Axia believes that the market price of the Common Shares at certain times may be attractive and that the purchase of Common Shares from time to time would be an appropriate use of the Issuer’s funds in light of potential benefits to remaining shareholders.

Axia has entered into an automatic share purchase plan with a broker in order to facilitate repurchases of Common Shares under its NCIB. Any purchases made will be through the facilities of the TSX or alternative Canadian trading system, if eligible, or by such other means as may be permitted by the TSX or securities regulatory authority. Under the automatic share purchase plan, Axia’s broker may repurchase Common Shares under the NCIB at any time including: (i) when Axia would ordinarily not be permitted to do so due to the possession of material non-public information; and (ii) during blackout periods imposed by Axia on insiders. Purchases will be made by Axia’s broker based upon the parameters prescribed by the TSX, applicable securities laws and the terms of the parties’ written agreement.

About Axia

Axia owns, operates and sells services over fibre optic communications infrastructure.  Axia trades on the Toronto Stock Exchange under the symbol “AXX”.

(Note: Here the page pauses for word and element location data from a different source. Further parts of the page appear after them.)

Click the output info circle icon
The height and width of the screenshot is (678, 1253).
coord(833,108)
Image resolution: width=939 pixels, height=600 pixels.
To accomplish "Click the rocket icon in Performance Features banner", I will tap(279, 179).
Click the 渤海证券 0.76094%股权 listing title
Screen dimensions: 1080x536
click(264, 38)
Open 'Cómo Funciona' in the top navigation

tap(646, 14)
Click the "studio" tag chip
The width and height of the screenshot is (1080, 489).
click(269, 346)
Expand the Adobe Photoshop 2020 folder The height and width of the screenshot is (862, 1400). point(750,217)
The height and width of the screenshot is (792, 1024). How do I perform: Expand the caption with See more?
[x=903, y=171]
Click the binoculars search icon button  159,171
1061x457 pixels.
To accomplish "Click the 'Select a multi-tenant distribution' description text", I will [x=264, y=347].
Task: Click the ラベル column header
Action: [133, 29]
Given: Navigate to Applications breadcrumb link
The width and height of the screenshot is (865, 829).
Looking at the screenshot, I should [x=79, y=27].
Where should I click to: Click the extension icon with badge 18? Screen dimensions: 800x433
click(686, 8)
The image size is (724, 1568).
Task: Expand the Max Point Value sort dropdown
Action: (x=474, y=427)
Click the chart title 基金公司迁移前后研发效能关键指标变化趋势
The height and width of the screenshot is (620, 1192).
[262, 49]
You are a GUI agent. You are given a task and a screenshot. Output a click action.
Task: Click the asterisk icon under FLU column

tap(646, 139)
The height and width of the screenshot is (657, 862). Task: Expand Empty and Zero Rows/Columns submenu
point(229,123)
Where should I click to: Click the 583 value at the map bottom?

This News Release contains forward-looking statements, including, without limitation, statements containing the words “should”, “believe”, “anticipate”, “may”, “plan”, “will”, “continue”, “intend”, “expect”, “estimate” and other similar expressions which constitute “forward-looking information” within the meaning of applicable Canadian securities laws. These statements are based on our current expectations, estimates, forecasts and assumptions about the operating environment, economies and markets in which we operate and are subject to important assumptions, risks and uncertainties that are difficult to predict. Examples of these statements would include those where Axia forecasts its success and timing in winning new NGN business, the timing of completion and estimated total costs of our networks, the revenues and operating costs associated with these networks over time, and Axia’s ability to generate future cash flows and avail itself of other financing alternatives given current market conditions. The assumptions, risks and uncertainties that could cause actual results to differ materially from the forward-looking information, include, but are not limited to, changes in customer markets, changes in demand for our services, our inability to deliver services in a timely and cost efficient manner, technological change, general economic conditions and other risks detailed from time to time in our ongoing filings with the Canadian securities regulatory authorities, including those in our Annual Information Form, which filings can be found at www.sedar.com. Given these assumptions, risks and uncertainties, readers are cautioned not to place undue reliance on such forward-looking statements. Unless otherwise required by applicable securities laws, we undertake no obligation to publicly update or revise any forward-looking statements either as a result of new information, future events or otherwise.